Personal information
- Date of birth: 1 November 1986 (age 39)
- Place of birth: Boxmeer, Netherlands
- Height: 1.76 m (5 ft 9 in)
- Position: Left-back

Youth career
- 1991–1997: Vitesse '08
- 1997–2003: VVV

Senior career*
- Years: Team / Apps / (Gls)
- 2003–2016: VVV / 354 / (1)
- 2016–2017: Emmen / 18 / (0)
- 2017–2022: TOP Oss / 118 / (1)
- 2022: De Treffers / 6 / (0)
- 2023: Gemert / 14 / (0)
- 2023–2024: Vitesse '08
- Total:  / 510 / (2)

= Niels Fleuren =

Dutch footballer (born 1986)

Niels Fleuren (born 1 November 1986) is a Dutch retired footballer who played as a left-back.

==Career==
===VVV-Venlo===
Born in Boxmeer, Fleuren grew up in Gennep and played in the youth departments of local amateur club Vitesse '08 and VVV-Venlo. Fleuren made his professional debut at the age of 16 for VVV-Venlo, as a substitute in a 4–0 win at home against Cambuur on 3 October 2003. He scored his only league goal for the club on 21 October 2005, at home against HFC Haarlem. In 2008, he received the Jan Klaassens Award, the annual VVV award for the best talent from their own youth academy. Over the years, the club attracted various players for the left-back position, including Youssef El Akchaoui, Jeffrey Leiwakabessy, Joeri Schroyen and Jason Bourdouxhe, but each time Fleuren emerged as the starter. In a home game against De Graafschap on 13 September 2013, Fleuren was honoured in connection with his 300th official match for VVV. He played his 300th league game against Sparta Rotterdam on 19 October 2014. He played his 400th official game against regional rivals MVV on 8 April 2016. VVV announced on 27 May 2016 that Fleuren's contract would not be extended.

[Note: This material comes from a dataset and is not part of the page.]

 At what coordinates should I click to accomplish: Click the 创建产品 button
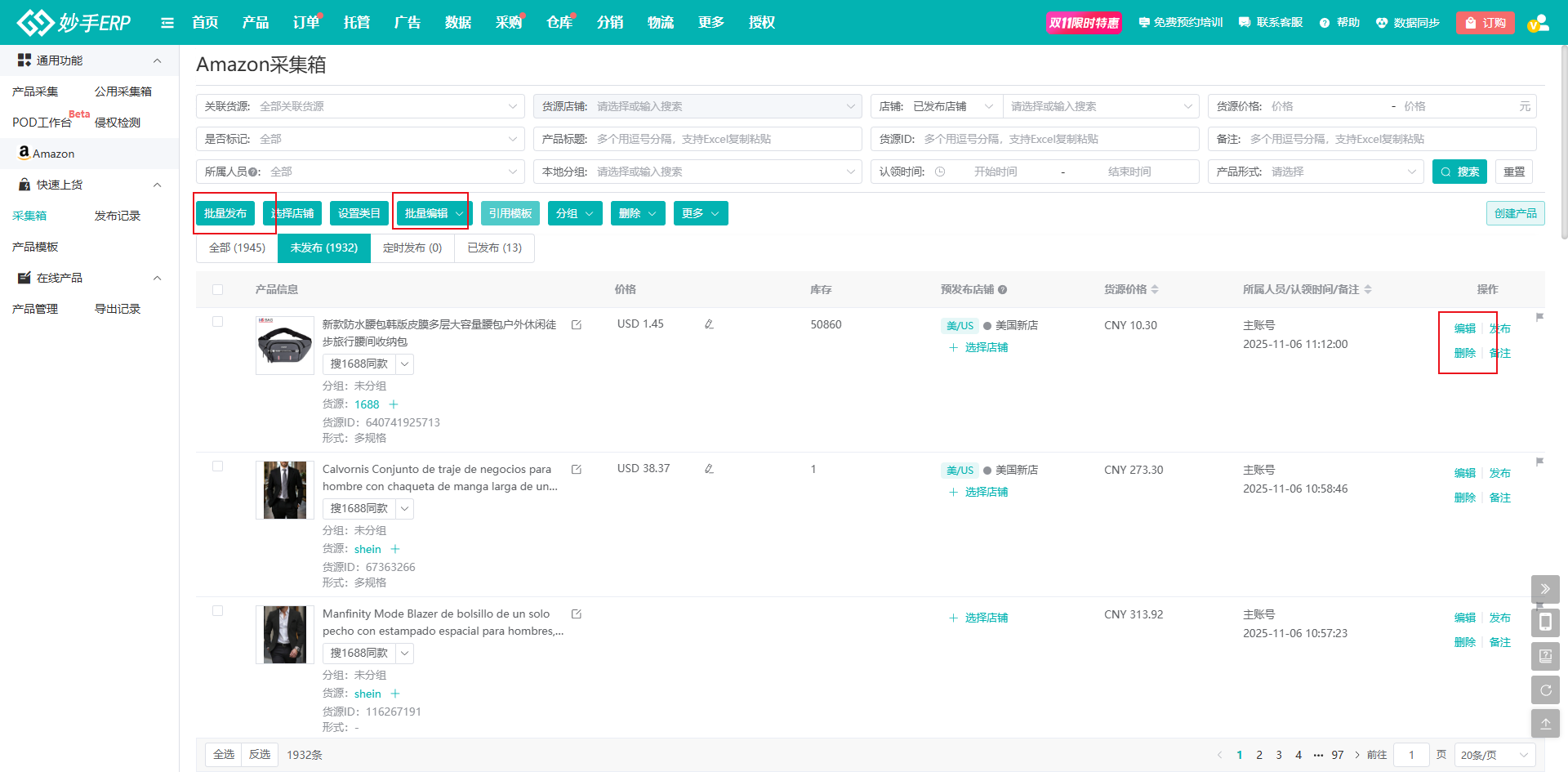click(x=1515, y=213)
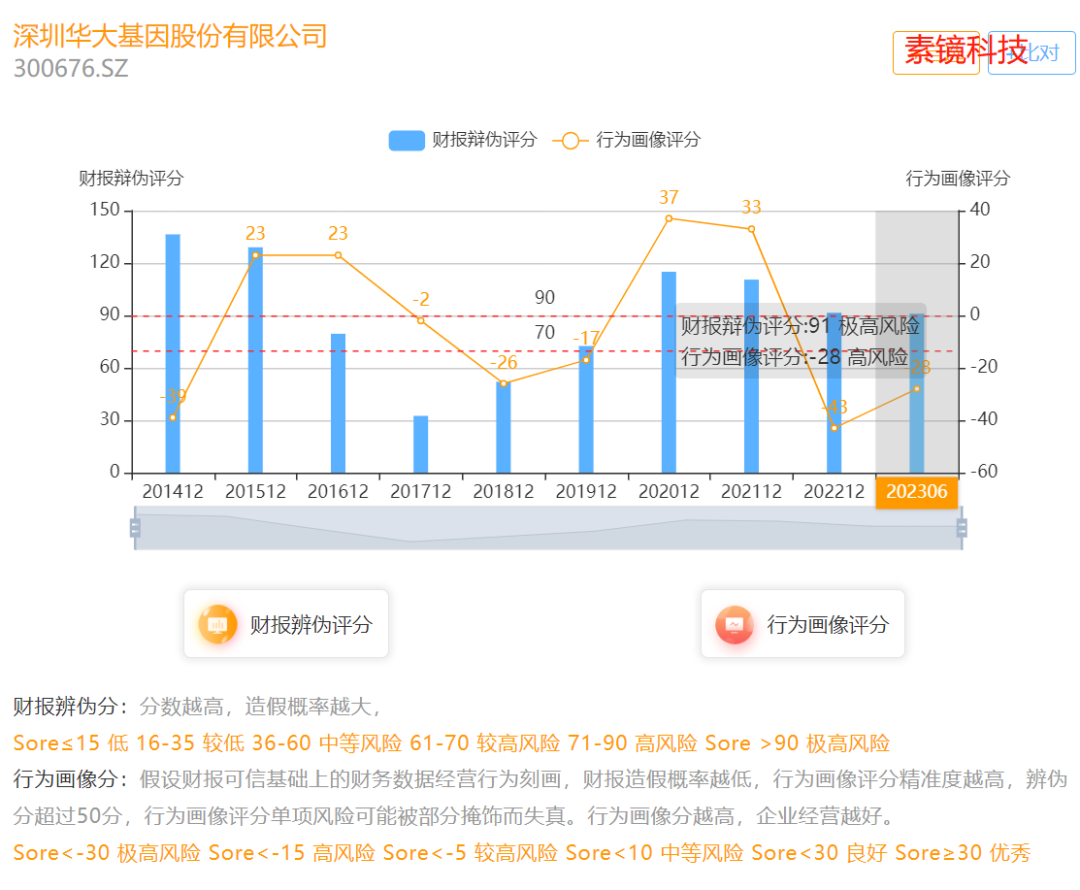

Fleuren left VVV-Venlo in May 2016, after 13 seasons with the senior team. With 354 league appearances he was fifth in the club's appearance list. During his time at the club, he grew into a fan favourite and gained the nickname "The Maldini of De Koel".

===Emmen and TOP Oss===
On 15 July 2016, it was announced that Fleuren had signed a one-year contract with Emmen.

Ahead of the 2017–18 season, Fleuren joined TOP Oss on an amateur contract, where he soon developed into a regular starter and was rewarded with a one-year professional contract at the end of the season. In January 2019, he extended his contract with Oss by another year.

In the 2020–21 season, Fleuren would again play for TOP Oss in an amateur deal. In October 2020, Fleuren tested positive for SARS-CoV-2 during the COVID-19 pandemic. While in quarantine at home, he continued working as the TOP Oss contact person for social projects, where he organised activities such as a footgolf event for a clothing sponsor. He had been a part of the office staff of the club since signing an amateur playing contract.

===Later career===
On 22 June 2022, Fleuren joined Tweede Divisie club De Treffers on an amateur contract, after having decided to retire from professional football. After six months, he moved to Derde Divisie club Gemert on 1 January 2023.

In May 2023, he returned to his first club Vitesse '08 in the ninth-tier Vierde Klasse after 26 years. He retired after one season.